THE INPUT START
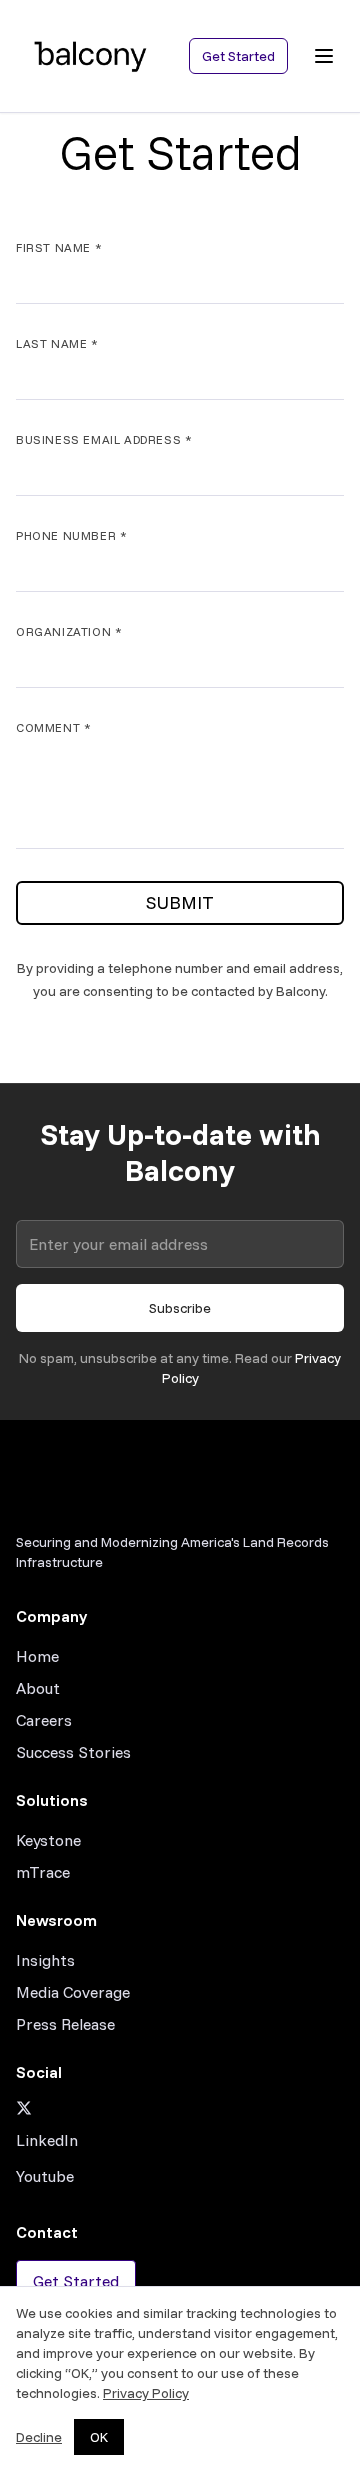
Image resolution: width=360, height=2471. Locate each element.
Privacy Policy (146, 2393)
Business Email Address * (104, 439)
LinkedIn (47, 2140)
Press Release (65, 2024)
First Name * (59, 247)
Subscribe (180, 1308)
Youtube (45, 2176)
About (38, 1688)
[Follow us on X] (180, 2108)
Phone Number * (71, 535)
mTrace (43, 1872)
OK (99, 2437)
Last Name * (57, 343)
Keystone (48, 1840)
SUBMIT (180, 902)
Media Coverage (73, 1992)
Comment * (53, 727)
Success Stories (73, 1752)
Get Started (238, 56)
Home (37, 1656)
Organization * (69, 631)
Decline (39, 2437)
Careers (44, 1720)
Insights (45, 1960)
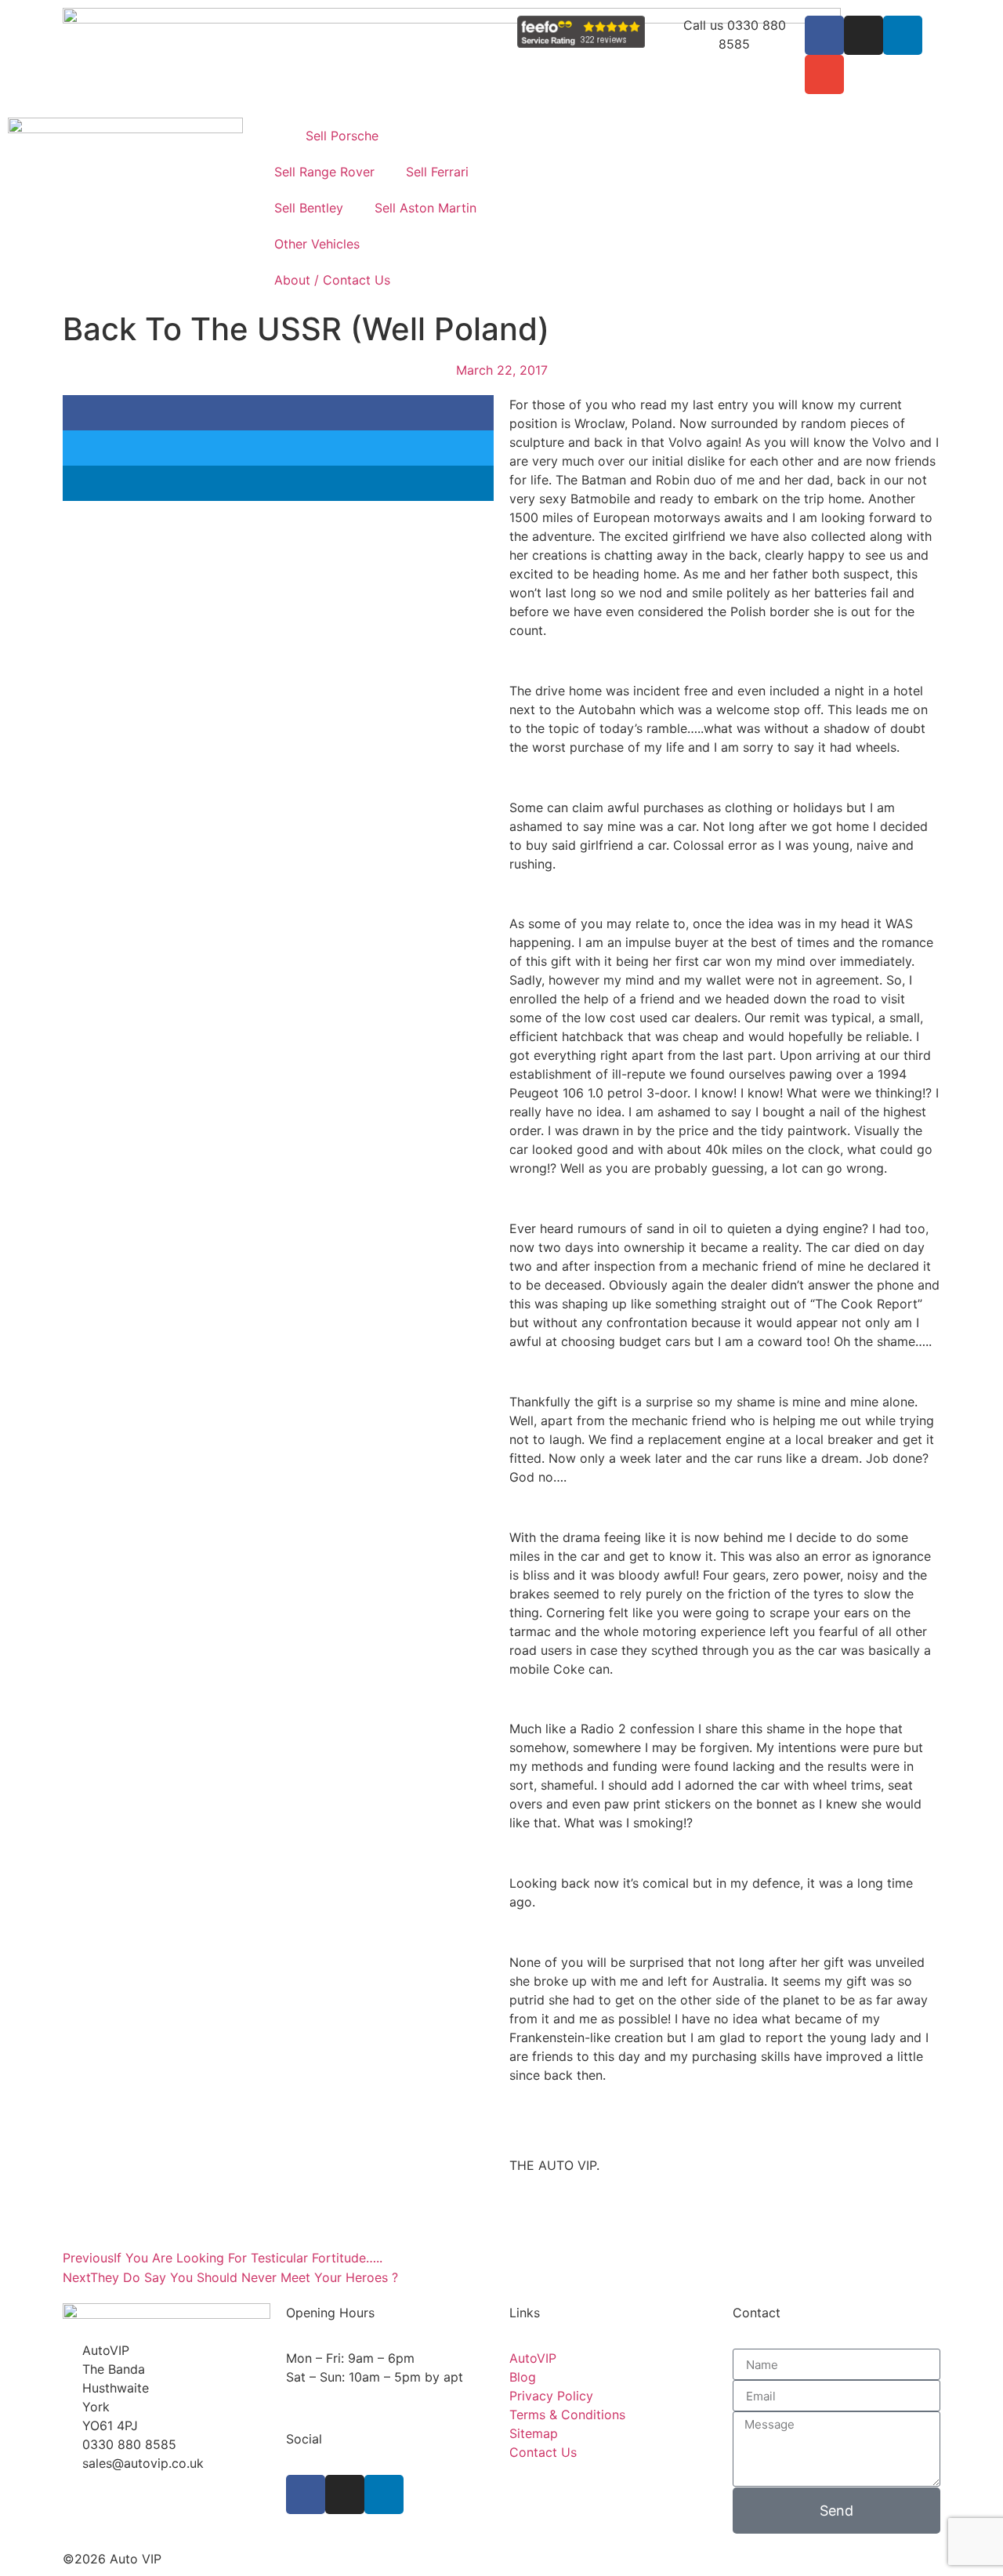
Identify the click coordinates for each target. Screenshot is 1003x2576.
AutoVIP (532, 2358)
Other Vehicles (317, 244)
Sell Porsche (342, 135)
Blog (522, 2377)
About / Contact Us (332, 280)
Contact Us (543, 2452)
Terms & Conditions (567, 2414)
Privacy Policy (551, 2396)
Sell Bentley (308, 208)
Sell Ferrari (437, 172)
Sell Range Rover (324, 172)
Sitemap (533, 2433)
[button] (278, 412)
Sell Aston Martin (425, 208)
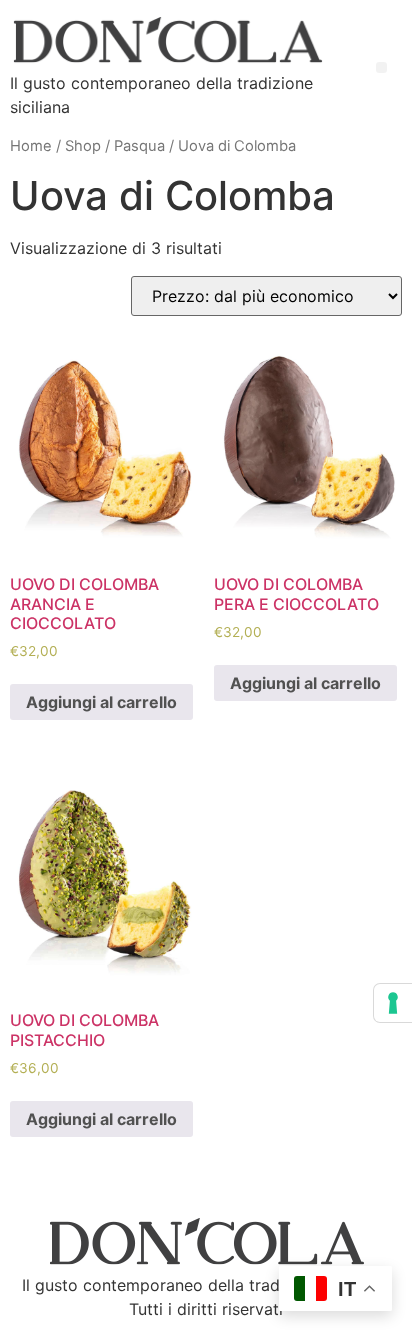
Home (31, 146)
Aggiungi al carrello (101, 702)
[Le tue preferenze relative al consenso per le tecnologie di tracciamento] (393, 1003)
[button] (381, 67)
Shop (83, 146)
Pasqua (139, 146)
THE INPUT END
WORK TO BE COMPLETED = Would you set down each line of the listing above exactly, apart from the pictures?

TASK OUTPUT =
Image resolution: width=360, height=2471. Locate each element.
Privacy Policy (146, 2393)
Business Email Address * (104, 439)
LinkedIn (47, 2140)
Press Release (65, 2024)
First Name * (59, 247)
Subscribe (180, 1308)
Youtube (45, 2176)
About (38, 1688)
[Follow us on X] (180, 2108)
Phone Number * (71, 535)
mTrace (43, 1872)
OK (99, 2437)
Last Name * (57, 343)
Keystone (48, 1840)
SUBMIT (180, 902)
Media Coverage (73, 1992)
Comment * (53, 727)
Success Stories (73, 1752)
Get Started (238, 56)
Home (37, 1656)
Organization * (69, 631)
Decline (39, 2437)
Careers (44, 1720)
Insights (45, 1960)
Identify the click coordinates for each target. Screenshot is 1003x2576.
AutoVIP (532, 2358)
Other Vehicles (317, 244)
Sell Porsche (342, 135)
Blog (522, 2377)
About / Contact Us (332, 280)
Contact Us (543, 2452)
Terms & Conditions (567, 2414)
Privacy Policy (551, 2396)
Sell Bentley (308, 208)
Sell Ferrari (437, 172)
Sell Range Rover (324, 172)
Sitemap (533, 2433)
[button] (278, 412)
Sell Aston Martin (425, 208)
Home (31, 146)
Aggiungi al carrello (101, 702)
[Le tue preferenze relative al consenso per le tecnologie di tracciamento] (393, 1003)
[button] (381, 67)
Shop (83, 146)
Pasqua (139, 146)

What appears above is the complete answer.